Where the records below have a line with "computer", that line is to be copied.

> Saved entries

☆ ☆ ☆ ☆

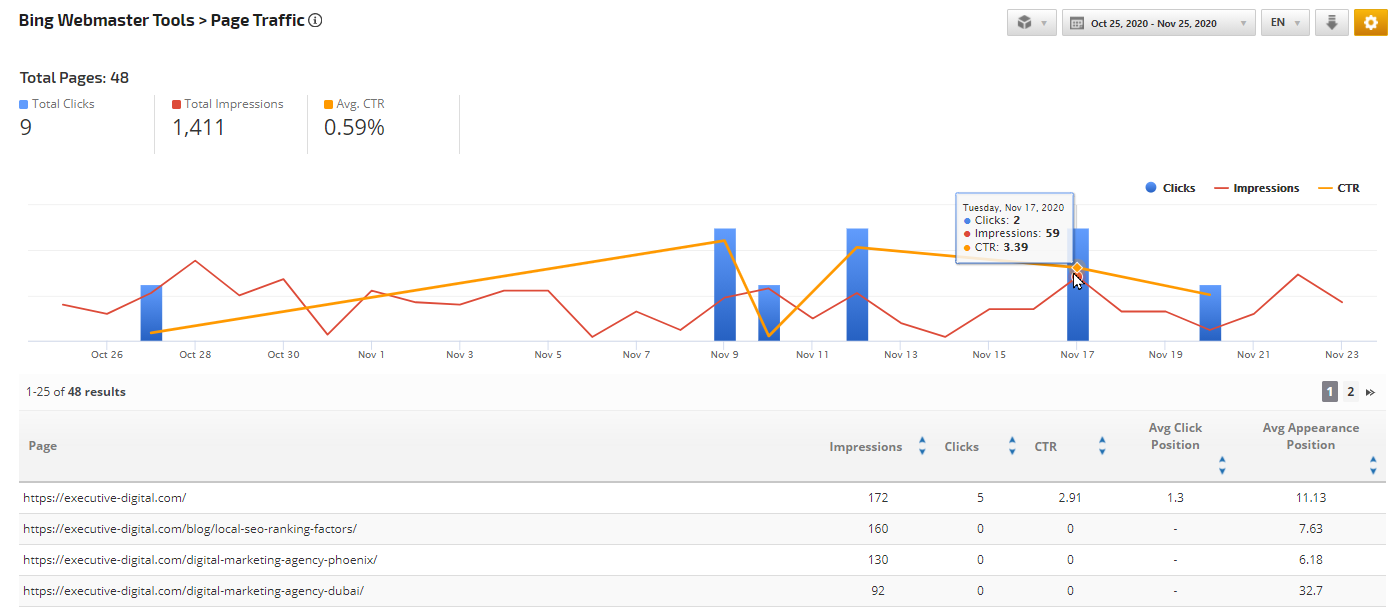Image resolution: width=1394 pixels, height=611 pixels.
Task: Click the next page double-arrow icon
Action: (x=1370, y=392)
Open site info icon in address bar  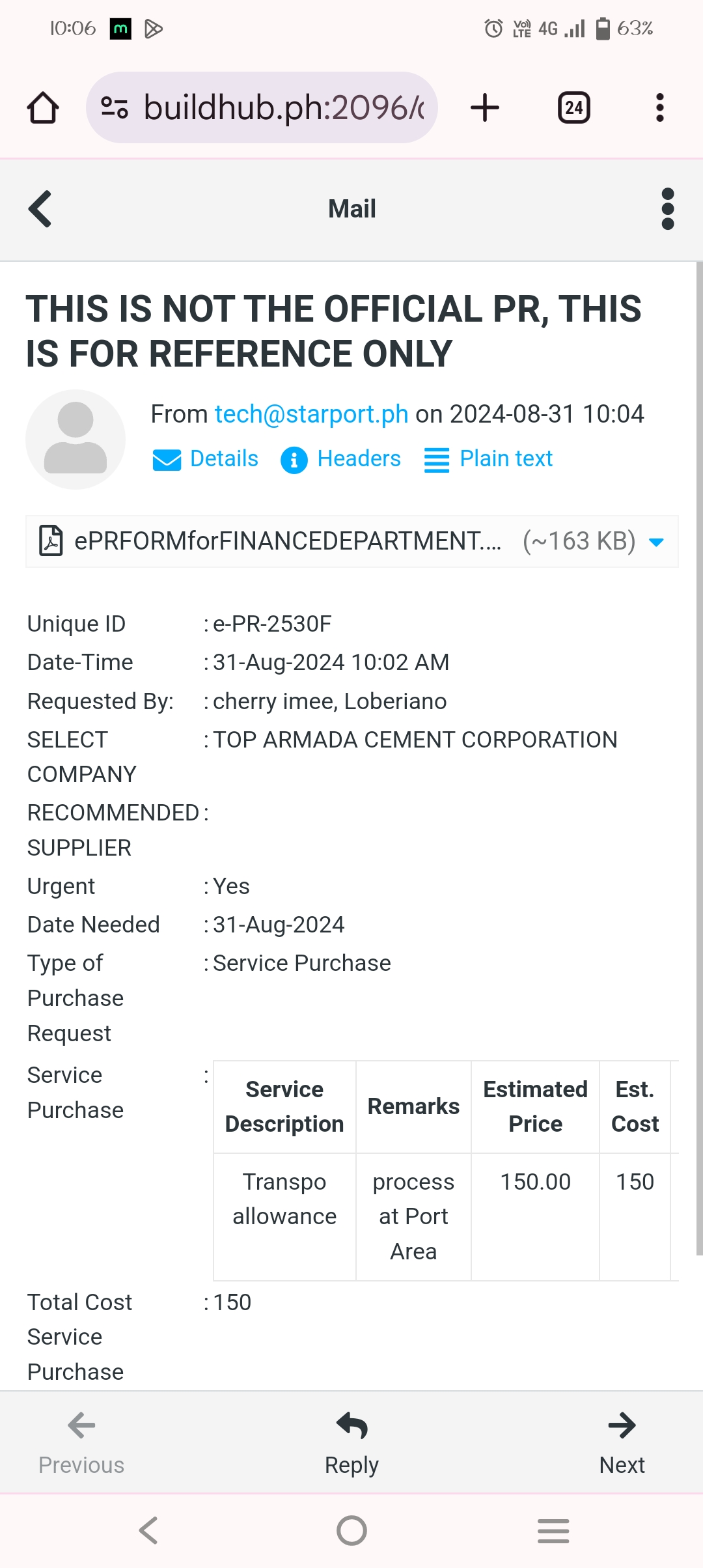115,107
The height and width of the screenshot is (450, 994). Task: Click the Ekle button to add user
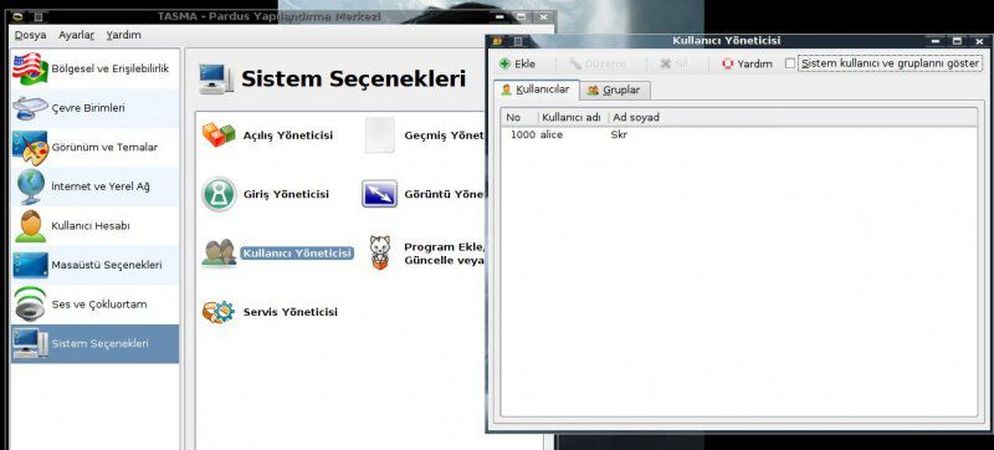pyautogui.click(x=517, y=64)
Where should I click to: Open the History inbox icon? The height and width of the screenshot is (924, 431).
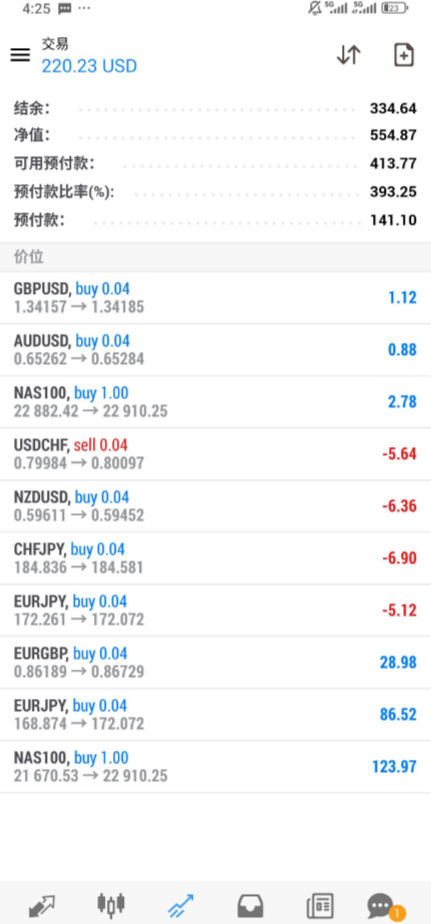point(250,906)
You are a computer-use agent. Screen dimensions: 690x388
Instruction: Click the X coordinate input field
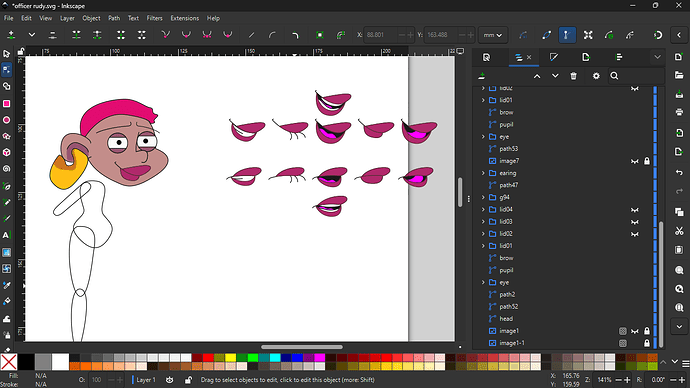382,35
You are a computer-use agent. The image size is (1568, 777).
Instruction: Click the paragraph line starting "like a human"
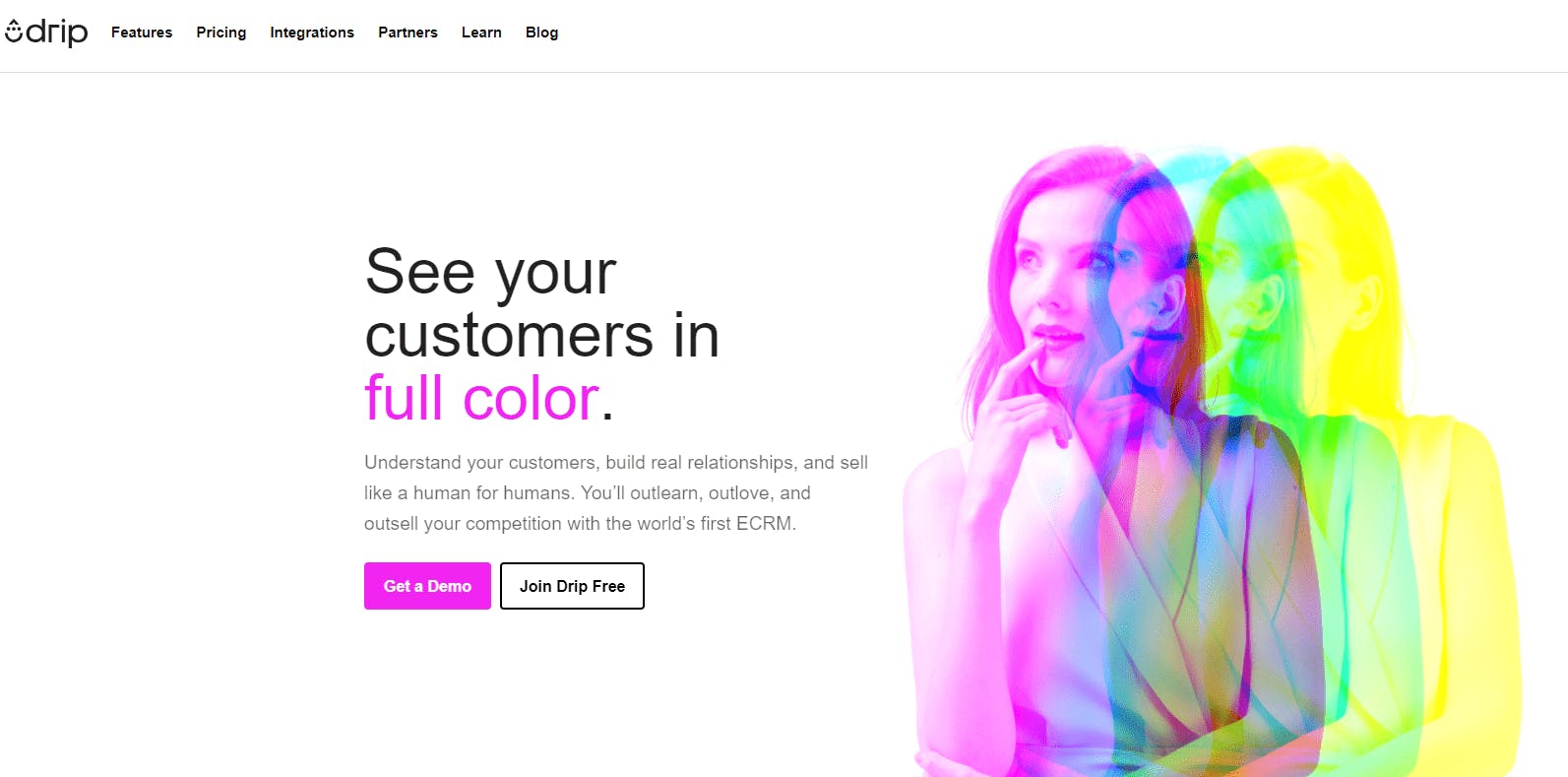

☆ ☆ ☆ ☆

> Task result
You are a computer-use agent. Screen dimensions: 690x388
You are a computer-use agent. The image size is (1568, 777).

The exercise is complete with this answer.